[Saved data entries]
--- Begin ---

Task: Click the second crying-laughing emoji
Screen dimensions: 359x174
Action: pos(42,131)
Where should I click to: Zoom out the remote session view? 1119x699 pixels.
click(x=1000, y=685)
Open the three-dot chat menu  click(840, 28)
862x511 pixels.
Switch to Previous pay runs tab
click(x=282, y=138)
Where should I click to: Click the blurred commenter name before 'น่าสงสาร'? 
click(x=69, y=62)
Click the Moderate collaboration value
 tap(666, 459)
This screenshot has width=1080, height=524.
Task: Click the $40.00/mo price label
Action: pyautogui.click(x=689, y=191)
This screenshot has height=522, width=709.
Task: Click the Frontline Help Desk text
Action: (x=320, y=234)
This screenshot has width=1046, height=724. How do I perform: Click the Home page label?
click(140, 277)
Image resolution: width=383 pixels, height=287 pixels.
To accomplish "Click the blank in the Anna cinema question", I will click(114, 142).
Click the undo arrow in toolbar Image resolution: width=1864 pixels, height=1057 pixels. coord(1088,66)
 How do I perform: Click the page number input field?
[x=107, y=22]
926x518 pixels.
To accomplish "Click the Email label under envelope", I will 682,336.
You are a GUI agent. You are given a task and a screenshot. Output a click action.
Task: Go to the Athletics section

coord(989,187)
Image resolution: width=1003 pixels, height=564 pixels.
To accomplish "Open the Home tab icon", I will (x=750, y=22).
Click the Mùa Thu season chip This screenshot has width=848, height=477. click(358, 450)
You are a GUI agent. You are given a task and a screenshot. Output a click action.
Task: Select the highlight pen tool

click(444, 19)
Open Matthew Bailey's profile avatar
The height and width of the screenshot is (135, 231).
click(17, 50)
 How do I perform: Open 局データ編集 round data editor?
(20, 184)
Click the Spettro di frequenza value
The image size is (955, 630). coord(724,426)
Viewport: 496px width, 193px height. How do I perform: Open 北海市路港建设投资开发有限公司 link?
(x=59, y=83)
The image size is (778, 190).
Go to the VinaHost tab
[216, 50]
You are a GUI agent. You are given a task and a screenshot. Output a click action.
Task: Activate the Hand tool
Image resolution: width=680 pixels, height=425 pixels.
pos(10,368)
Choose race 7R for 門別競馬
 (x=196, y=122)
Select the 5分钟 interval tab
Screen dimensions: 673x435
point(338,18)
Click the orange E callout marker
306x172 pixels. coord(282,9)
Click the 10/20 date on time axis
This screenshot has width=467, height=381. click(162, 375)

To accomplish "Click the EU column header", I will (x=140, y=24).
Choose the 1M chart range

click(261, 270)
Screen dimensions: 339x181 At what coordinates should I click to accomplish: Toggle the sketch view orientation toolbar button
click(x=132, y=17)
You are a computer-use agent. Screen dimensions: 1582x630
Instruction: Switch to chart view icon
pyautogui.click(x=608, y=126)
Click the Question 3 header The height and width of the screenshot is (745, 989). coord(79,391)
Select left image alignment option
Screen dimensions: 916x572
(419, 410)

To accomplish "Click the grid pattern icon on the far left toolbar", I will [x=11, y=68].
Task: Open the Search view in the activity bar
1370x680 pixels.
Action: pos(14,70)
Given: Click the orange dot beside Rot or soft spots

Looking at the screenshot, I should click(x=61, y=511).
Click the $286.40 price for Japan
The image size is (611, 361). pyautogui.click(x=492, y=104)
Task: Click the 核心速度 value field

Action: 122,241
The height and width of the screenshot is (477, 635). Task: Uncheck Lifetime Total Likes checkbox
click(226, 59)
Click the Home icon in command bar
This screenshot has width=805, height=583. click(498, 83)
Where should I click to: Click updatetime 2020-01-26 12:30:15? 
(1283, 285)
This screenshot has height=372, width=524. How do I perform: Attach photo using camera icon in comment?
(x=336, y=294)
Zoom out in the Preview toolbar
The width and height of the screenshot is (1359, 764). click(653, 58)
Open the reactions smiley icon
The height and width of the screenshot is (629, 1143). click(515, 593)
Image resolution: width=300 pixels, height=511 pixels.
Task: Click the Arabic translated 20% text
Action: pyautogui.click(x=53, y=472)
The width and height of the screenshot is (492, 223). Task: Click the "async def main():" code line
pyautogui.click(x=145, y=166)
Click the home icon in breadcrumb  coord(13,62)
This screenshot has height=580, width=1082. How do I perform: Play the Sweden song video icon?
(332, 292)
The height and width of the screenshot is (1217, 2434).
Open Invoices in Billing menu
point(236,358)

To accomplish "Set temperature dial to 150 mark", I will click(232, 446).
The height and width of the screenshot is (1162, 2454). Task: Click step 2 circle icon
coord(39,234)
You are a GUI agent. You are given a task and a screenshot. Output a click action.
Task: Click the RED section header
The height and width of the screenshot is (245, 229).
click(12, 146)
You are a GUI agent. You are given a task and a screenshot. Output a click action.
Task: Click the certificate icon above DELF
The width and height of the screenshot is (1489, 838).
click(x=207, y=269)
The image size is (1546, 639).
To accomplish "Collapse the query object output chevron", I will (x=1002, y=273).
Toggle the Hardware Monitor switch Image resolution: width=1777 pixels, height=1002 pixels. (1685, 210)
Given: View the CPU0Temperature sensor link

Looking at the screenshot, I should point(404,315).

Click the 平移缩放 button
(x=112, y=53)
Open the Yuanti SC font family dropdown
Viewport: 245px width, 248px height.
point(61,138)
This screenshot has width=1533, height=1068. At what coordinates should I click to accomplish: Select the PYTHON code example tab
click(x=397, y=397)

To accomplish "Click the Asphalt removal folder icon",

--- End ---

Directions for this task:
Format the saved data entries above as a numbered list, leaving out the blank lines.

Exercise solution:
1. Task: Click the second crying-laughing emoji
2. Screen dimensions: 359x174
3. Action: pos(42,131)
4. Where should I click to: Zoom out the remote session view? 1119x699 pixels.
5. click(x=1000, y=685)
6. Open the three-dot chat menu  click(840, 28)
7. 862x511 pixels.
8. Switch to Previous pay runs tab
9. click(x=282, y=138)
10. Where should I click to: Click the blurred commenter name before 'น่าสงสาร'? 
11. click(x=69, y=62)
12. Click the Moderate collaboration value
13.  tap(666, 459)
14. This screenshot has width=1080, height=524.
15. Task: Click the $40.00/mo price label
16. Action: pyautogui.click(x=689, y=191)
17. This screenshot has height=522, width=709.
18. Task: Click the Frontline Help Desk text
19. Action: (x=320, y=234)
20. This screenshot has width=1046, height=724. How do I perform: Click the Home page label?
21. click(140, 277)
22. Image resolution: width=383 pixels, height=287 pixels.
23. To accomplish "Click the blank in the Anna cinema question", I will click(114, 142).
24. Click the undo arrow in toolbar Image resolution: width=1864 pixels, height=1057 pixels. coord(1088,66)
25.  How do I perform: Click the page number input field?
26. [x=107, y=22]
27. 926x518 pixels.
28. To accomplish "Click the Email label under envelope", I will 682,336.
29. You are a GUI agent. You are given a task and a screenshot. Output a click action.
30. Task: Go to the Athletics section
31. coord(989,187)
32. Image resolution: width=1003 pixels, height=564 pixels.
33. To accomplish "Open the Home tab icon", I will (x=750, y=22).
34. Click the Mùa Thu season chip This screenshot has width=848, height=477. click(358, 450)
35. You are a GUI agent. You are given a task and a screenshot. Output a click action.
36. Task: Select the highlight pen tool
37. click(444, 19)
38. Open Matthew Bailey's profile avatar
39. The height and width of the screenshot is (135, 231).
40. click(17, 50)
41.  How do I perform: Open 局データ編集 round data editor?
42. (20, 184)
43. Click the Spettro di frequenza value
44. The image size is (955, 630). coord(724,426)
45. Viewport: 496px width, 193px height. How do I perform: Open 北海市路港建设投资开发有限公司 link?
46. (x=59, y=83)
47. The image size is (778, 190).
48. Go to the VinaHost tab
49. [216, 50]
50. You are a GUI agent. You are given a task and a screenshot. Output a click action.
51. Task: Activate the Hand tool
52. Image resolution: width=680 pixels, height=425 pixels.
53. pos(10,368)
54. Choose race 7R for 門別競馬
55.  (x=196, y=122)
56. Select the 5分钟 interval tab
57. Screen dimensions: 673x435
58. point(338,18)
59. Click the orange E callout marker
60. 306x172 pixels. coord(282,9)
61. Click the 10/20 date on time axis
62. This screenshot has width=467, height=381. click(162, 375)
63. To accomplish "Click the EU column header", I will (x=140, y=24).
64. Choose the 1M chart range
65. click(261, 270)
66. Screen dimensions: 339x181 At what coordinates should I click to accomplish: Toggle the sketch view orientation toolbar button
67. click(x=132, y=17)
68. You are a computer-use agent. Screen dimensions: 1582x630
69. Instruction: Switch to chart view icon
70. pyautogui.click(x=608, y=126)
71. Click the Question 3 header The height and width of the screenshot is (745, 989). coord(79,391)
72. Select left image alignment option
73. Screen dimensions: 916x572
74. (419, 410)
75. To accomplish "Click the grid pattern icon on the far left toolbar", I will [x=11, y=68].
76. Task: Open the Search view in the activity bar
77. 1370x680 pixels.
78. Action: pos(14,70)
79. Given: Click the orange dot beside Rot or soft spots
80. Looking at the screenshot, I should click(x=61, y=511).
81. Click the $286.40 price for Japan
82. The image size is (611, 361). pyautogui.click(x=492, y=104)
83. Task: Click the 核心速度 value field
84. Action: 122,241
85. The height and width of the screenshot is (477, 635). Task: Uncheck Lifetime Total Likes checkbox
86. click(226, 59)
87. Click the Home icon in command bar
88. This screenshot has width=805, height=583. click(498, 83)
89. Where should I click to: Click updatetime 2020-01-26 12:30:15? 
90. (1283, 285)
91. This screenshot has height=372, width=524. How do I perform: Attach photo using camera icon in comment?
92. (x=336, y=294)
93. Zoom out in the Preview toolbar
94. The width and height of the screenshot is (1359, 764). click(653, 58)
95. Open the reactions smiley icon
96. The height and width of the screenshot is (629, 1143). click(515, 593)
97. Image resolution: width=300 pixels, height=511 pixels.
98. Task: Click the Arabic translated 20% text
99. Action: pyautogui.click(x=53, y=472)
100. The width and height of the screenshot is (492, 223). Task: Click the "async def main():" code line
101. pyautogui.click(x=145, y=166)
102. Click the home icon in breadcrumb  coord(13,62)
103. This screenshot has height=580, width=1082. How do I perform: Play the Sweden song video icon?
104. (332, 292)
105. The height and width of the screenshot is (1217, 2434).
106. Open Invoices in Billing menu
107. point(236,358)
108. To accomplish "Set temperature dial to 150 mark", I will click(232, 446).
109. The height and width of the screenshot is (1162, 2454). Task: Click step 2 circle icon
110. coord(39,234)
111. You are a GUI agent. You are given a task and a screenshot. Output a click action.
112. Task: Click the RED section header
113. The height and width of the screenshot is (245, 229).
114. click(12, 146)
115. You are a GUI agent. You are given a task and a screenshot. Output a click action.
116. Task: Click the certificate icon above DELF
117. The width and height of the screenshot is (1489, 838).
118. click(x=207, y=269)
119. The image size is (1546, 639).
120. To accomplish "Collapse the query object output chevron", I will (x=1002, y=273).
121. Toggle the Hardware Monitor switch Image resolution: width=1777 pixels, height=1002 pixels. (1685, 210)
122. Given: View the CPU0Temperature sensor link
123. Looking at the screenshot, I should point(404,315).
124. Click the 平移缩放 button
125. (x=112, y=53)
126. Open the Yuanti SC font family dropdown
127. Viewport: 245px width, 248px height.
128. point(61,138)
129. This screenshot has width=1533, height=1068. At what coordinates should I click to accomplish: Select the PYTHON code example tab
130. click(x=397, y=397)
131. To accomplish "Click the Asphalt removal folder icon",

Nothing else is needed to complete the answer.